This asserts that User is a type & provides one way to construct instances. That constructor requires two strings & an int before it returns a User instance.

One would construct an instance like so:

let x = MkUser "John" "Doe" 44
in printLn $ "I have a user " ++ show x

This isn't terribly convenient, in that we'll have to provide accessors for each field, we have to remember that the first string is the first name, the second string the surname &c. Idris provides a more ergonomic way of defining records, but that won't concern us here.

The reader will note that function invocation in Idris (functional programmers speak of "applying" a function to an argument, or "function application") is denoted by simply writing the function & its arguments next to one another, possibly with parentheses to indicate precedence, if needed.

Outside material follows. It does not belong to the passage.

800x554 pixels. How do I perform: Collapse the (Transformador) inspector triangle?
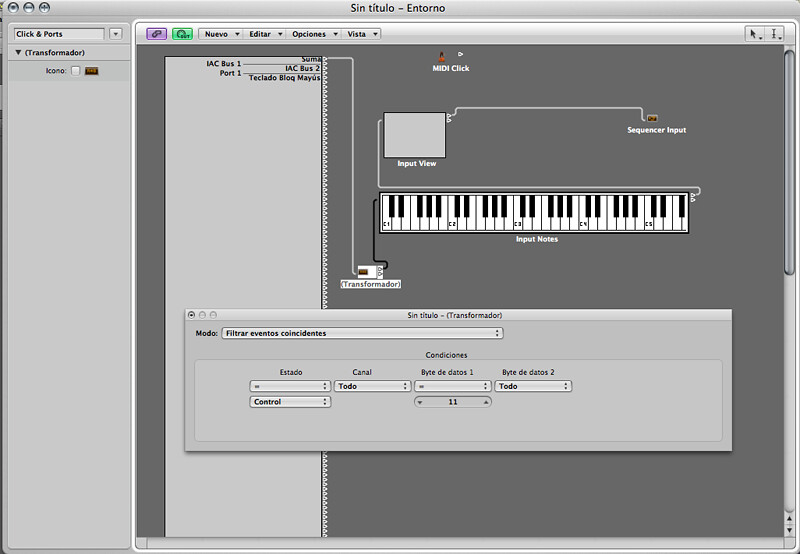tap(18, 53)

A slightly more interesting example is the unsigned integers:

data Nat' : Type where
  zed : Nat'
  succ : Nat' -> Nat'

Again, there's already a type Nat, so I named mine differently, so as not to conflict.

This is a recursive type, because it's defined in terms of itself. We are stating that Nat' is a type, and that there are two ways of producing elements of Nat':

1. there is the constant zed; i.e. the term zed is an element of the type Nat'
2. the function succ (this is an abbreviation of "successor"): in this case, given another inhabitant of type Nat', call it n, (succ n) is also in Nat'

So what does this type look like? Well, starting from nothing, all we have is the constant zed, so we know that Nat' looks like: {zed, ...maybe more stuff}.

OK: now that we have a Nat' in hand, we can use the successor function to give ourselves another one: succ zed. But we can then apply succ to that, to get another member of type Nat': succ (succ zed). And so on.

In other words, Nat' consists of an infinite series of applications of the successor function: {zed, succ zed, succ (succ zed), succ (succ (succ zed)), ...}. You may recognize this as the Peano numbers.

This may look surprising if you're used to the more traditional representation of the naturals in industrial languages, but as we'll see below it's a surprisingly handy representation for other purposes.

Examples of things we can represent with dependent types include:

• length-indexed lists that allow us to write a SAXPY operation where passing vectors of different lists is a compile-time error
• writing a "printf" replacement where the type & number of subsequent arguments is computed at compile-time based on the format string, turning a failure to supply the correct number & type of replacement parameters into a compile-time error (my first segv as a newbie programmer was exactly such an error in using printf)
• writing type-safe heterogeneous lists
• writing functions that take as an argument a value describing a table schema, whose return type is calculated from that schema

Here, however, I'd like to demonstrate a different way to make use of dependent types. Let's take a look at the following Idris type:

data Even : Nat -> Type where
  ZedIsEven : Even Z
  Plus2IsEven : Even n -> Even (S (S n))

(Note that I've moved over to the built-in Nat type; it's just like Nat' above, but zed is now Z and \(succ\) is just S). Let's think about this: this is a type family, indexed by \(\mathbb{N}\). In other words, to every \(n\in \mathbb{N}\), there corresponds a type \(Even \enspace n\). How can we construct elements of these types? Well, we have two data constructors. The first is a constant: \(ZedIsEven\) and it inhabits the type \(Even \enspace Z\).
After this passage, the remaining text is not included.